Collection of Papers

Provenance is information about entities, activities, and people involved in producing a piece of data or thing, which can be used to form assessments about the data or thing's quality, reliability or trustworthiness.

The goal of PROV is to enable the wide publication and interchange of provenance on the Web and other information systems. PROV enables one to represent and interchange provenance information using widely available formats such as RDF and XML.

At its core is a conceptual data model (PROV-DM), which defines a common vocabulary used to describe provenance.

To help developers and users express valid provenance, a set of constraints (PROV-Constraints) are defined, which can be used to implement provenance validators. This is complimented by a formal semantics (PROV-SEM). Finally, to further support the interchange of provenance, additional specifications are provided for protocols to locate and access provenance (PROV-AQ), connect bundles of provenance descriptions (PROV-Links), represent dictionary style collections (PROV-Dictionary) and define how to interoperate with the widely used Dublin Core vocabulary (PROV-DC).

JSON-LD allows a semantic structure to be overlaid over a JSON structure, thereby enabling the conversion of JSON serializations into linked data.

PROV-JSONLD, a serialization of PROV that is compatible with PROV-DM and that addresses all of our 4 key requirements:

  • Lightweight: A serialization MUST support lightweight Web applications.
  • Natural: A serialization MUST look natural to its targeted community of users.
  • Semantic: A serialization MUST allow for semantic markup and integration with linked data applications.
  • Efficient: A serialization MUST be efficiently processable.

PROV Data Model

The PROV data model (PROV-DM) is a generic data model for provenance that allows domain and application specific representations of provenance to be translated into such a data model and interchanged between systems.

It distinguishes core structures from extended structures: core structures form the essence of provenance information, and are commonly found in various domain-specific vocabularies that deal with provenance or similar kinds of information. Extended structures enhance and refine core structures with more expressive capabilities to cater for more advanced uses of provenance.

Provenance describes the use and production of entities by activities, which may be influenced in various ways by agents.

An entity is a physical, digital, conceptual, or other kind of thing with some fixed aspects; entities may be real or imaginary. An activity is something that occurs over a period of time and acts upon or with entities; it may include consuming, processing, transforming, modifying, relocating, using, or generating entities.

Communication is the exchange of some unspecified entity by two activities, one activity using some entity generated by the other.

A derivation is a transformation of an entity into another, an update of an entity resulting in a new one, or the construction of a new entity based on a pre-existing entity.

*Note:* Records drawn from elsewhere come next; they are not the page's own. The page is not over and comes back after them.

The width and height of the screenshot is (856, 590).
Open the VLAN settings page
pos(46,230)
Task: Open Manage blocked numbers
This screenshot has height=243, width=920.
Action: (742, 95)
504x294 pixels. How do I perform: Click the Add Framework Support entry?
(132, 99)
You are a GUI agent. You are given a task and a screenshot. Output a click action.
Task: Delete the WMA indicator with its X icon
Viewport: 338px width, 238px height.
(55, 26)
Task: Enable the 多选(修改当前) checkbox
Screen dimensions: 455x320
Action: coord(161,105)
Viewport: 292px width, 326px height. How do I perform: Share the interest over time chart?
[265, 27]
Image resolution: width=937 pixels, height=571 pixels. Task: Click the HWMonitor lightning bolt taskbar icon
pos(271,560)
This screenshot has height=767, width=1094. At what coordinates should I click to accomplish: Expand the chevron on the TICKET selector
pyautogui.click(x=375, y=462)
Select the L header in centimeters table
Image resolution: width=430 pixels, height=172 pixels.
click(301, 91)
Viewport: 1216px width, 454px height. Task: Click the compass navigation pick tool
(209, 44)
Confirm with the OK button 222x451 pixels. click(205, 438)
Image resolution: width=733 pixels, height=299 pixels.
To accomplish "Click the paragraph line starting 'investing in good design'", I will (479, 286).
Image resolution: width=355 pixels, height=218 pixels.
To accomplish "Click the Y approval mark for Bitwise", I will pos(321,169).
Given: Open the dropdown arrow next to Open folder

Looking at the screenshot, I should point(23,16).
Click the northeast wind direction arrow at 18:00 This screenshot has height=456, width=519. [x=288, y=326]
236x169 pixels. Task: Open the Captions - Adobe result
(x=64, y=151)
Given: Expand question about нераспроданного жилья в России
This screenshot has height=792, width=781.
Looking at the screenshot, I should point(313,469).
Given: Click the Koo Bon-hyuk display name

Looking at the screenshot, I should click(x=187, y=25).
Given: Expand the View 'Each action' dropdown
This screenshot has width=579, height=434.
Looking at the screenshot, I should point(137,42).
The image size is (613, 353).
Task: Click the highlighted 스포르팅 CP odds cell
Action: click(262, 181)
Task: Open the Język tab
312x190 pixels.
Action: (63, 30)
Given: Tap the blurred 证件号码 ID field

An agent is something that bears some form of responsibility for an activity taking place, for the existence of an entity, or for another agent's activity. Attribution is the ascribing of an entity to an agent. An activity association is an assignment of responsibility to an agent for an activity, indicating that the agent had a role in the activity. Delegation is the assignment of authority and responsibility to an agent (by itself or by another agent) to carry out a specific activity.